Teenager subcultures have always existed; talk about a Tribal sensibility ethos! But now they're much more transparent, thanks to the new media kids use to communicate - those media are pretty easily cracked by authorities ranging from parents to, well, tennis officials. As we now see.

To me, the most unsettling part of this story is what I'll just call the Lindsay Lohan Quotient, leaving it at that. And it points to a reality that exists in junior tennis parallel to many of the positive aspects of youngsters dedicating themselves to the sport, especially in institutional or institution-supported contexts. It's a serious and risky business, taking kids and installing them in environments where they develop a sense of entitlement, or where most of the governors on a kid's behavior are disarmed (those controls include accountability to parents, teachers, and even a broad range of peers, many of whom are superior in some important areas while inferior in others, like tennis).

Among other things, advanced early training in tennis tends to age kids quickly. The most powerful impression I had when I last covered the Orange Bowl a few years ago is how danged grown-up those 16 and 17 year olds were, not just compared to kids in my youth, but even kids today (if you can believe that).

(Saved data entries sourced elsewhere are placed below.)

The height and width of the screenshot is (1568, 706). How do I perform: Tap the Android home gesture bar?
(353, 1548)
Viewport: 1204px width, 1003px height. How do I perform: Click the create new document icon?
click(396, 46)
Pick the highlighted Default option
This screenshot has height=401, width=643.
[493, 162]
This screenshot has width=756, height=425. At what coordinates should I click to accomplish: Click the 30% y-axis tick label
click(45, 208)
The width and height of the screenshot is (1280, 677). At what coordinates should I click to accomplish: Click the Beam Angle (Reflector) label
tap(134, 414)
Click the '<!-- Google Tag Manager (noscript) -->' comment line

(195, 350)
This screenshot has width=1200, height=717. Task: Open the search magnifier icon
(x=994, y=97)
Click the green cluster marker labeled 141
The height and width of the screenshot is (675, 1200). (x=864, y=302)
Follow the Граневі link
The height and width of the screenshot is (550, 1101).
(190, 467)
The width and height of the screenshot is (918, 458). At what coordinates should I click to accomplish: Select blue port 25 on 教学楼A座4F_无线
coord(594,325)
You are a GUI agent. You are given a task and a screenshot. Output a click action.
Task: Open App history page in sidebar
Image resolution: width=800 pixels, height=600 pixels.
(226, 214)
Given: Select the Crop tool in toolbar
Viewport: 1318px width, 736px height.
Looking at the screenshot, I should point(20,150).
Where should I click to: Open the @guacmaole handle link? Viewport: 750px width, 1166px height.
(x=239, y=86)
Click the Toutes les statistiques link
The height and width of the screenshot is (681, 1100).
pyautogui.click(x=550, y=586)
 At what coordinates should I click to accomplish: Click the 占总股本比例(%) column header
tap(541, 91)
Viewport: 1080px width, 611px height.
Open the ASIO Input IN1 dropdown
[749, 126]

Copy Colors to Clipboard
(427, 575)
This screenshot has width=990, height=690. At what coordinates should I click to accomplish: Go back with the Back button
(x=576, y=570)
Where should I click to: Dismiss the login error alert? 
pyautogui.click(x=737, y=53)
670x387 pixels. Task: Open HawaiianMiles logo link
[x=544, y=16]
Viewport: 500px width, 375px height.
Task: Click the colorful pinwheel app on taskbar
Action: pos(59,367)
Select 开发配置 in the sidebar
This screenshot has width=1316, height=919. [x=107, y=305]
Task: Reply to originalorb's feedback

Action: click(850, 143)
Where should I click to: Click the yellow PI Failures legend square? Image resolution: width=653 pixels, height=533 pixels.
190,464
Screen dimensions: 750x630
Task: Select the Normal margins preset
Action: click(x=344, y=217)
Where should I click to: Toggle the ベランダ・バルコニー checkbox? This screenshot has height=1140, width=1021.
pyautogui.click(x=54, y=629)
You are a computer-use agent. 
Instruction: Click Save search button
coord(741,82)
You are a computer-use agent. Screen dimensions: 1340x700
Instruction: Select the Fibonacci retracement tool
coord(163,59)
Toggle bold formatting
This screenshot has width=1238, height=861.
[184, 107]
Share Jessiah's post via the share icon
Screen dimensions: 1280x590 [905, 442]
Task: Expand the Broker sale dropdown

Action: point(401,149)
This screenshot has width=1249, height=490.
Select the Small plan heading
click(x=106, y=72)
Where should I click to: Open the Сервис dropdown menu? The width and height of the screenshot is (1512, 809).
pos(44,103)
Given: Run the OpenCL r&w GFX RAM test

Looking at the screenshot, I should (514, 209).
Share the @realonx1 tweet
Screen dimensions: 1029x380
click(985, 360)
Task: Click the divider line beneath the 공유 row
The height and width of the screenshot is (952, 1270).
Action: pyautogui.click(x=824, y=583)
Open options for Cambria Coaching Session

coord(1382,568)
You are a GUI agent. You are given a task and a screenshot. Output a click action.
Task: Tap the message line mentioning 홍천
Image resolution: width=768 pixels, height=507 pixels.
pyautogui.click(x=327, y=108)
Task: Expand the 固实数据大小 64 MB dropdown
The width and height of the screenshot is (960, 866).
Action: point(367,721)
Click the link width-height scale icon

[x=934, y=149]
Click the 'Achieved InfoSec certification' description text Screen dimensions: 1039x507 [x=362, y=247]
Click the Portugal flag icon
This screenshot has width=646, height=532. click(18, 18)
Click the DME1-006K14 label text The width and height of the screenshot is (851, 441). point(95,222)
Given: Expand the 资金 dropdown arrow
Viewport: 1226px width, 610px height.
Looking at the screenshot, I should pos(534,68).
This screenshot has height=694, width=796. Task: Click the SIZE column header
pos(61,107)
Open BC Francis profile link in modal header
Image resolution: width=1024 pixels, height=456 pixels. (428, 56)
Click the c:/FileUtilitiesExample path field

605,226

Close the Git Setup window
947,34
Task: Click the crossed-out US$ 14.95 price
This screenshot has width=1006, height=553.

But what can you expect? The kids travel alone or with coaches who have their own agendas. They have their own rooms, cell phones (I didn't have one at that time), and they mostly dressed like extras in a racy MTV video. In some ways, I admired their precocious sophistication and grasp of adulthood. In some ways, they made me feel a bit sad about what innocence that had cashed in along the way.

In that regard I can even have some sympathy with girls or boys suffering from LLQ. Who isn't going to accept the invitation to be Caligula, especially when they're young and dumb enough not to understand what a mixed blessing it represents?  It doesn't help to demonize the kids, or even their parents. The bottom line is that kids who are given entitlements are going to treat them as either a responsibility or license, with plenty of room between those two extremes. But it's also true that a hothouse atmosphere can advance group-think, impose the values embraced by an unofficial leadership, accelerate the "one bad apple" process. Nobody likes to be the square -  especially under those conditions.

The increasing emphasis on early development, and especially on state-supported development, as if winning the tennis race was as important as winning the race for a cure to cancer, is one of the more unsavory elements in this (or any other) sport. This isn't a "let kids be kids" plea, although that's never a bad idea. It's a warning that allowing and even insisting that kids be more than kids, or allowing a situation to develop where even the most innocent among them feel obliged to conform to the hermetically developed social order, is a dangerous and slippery slope -  especially when it is being navigated by people with an ulterior motive - in this case, producing champions for the greater good and glory of the UK.

Plenty of kids survive and flourish under conditions like those at the National Tennis Centre. In some ways, this scandal is sadly familiar and evocative of a thousand similar episodes of boarding school hi-jinx. But that it occurred under the auspices of a state-supported facility is disconcerting and creepy. Heads should roll. And not the heads of kids.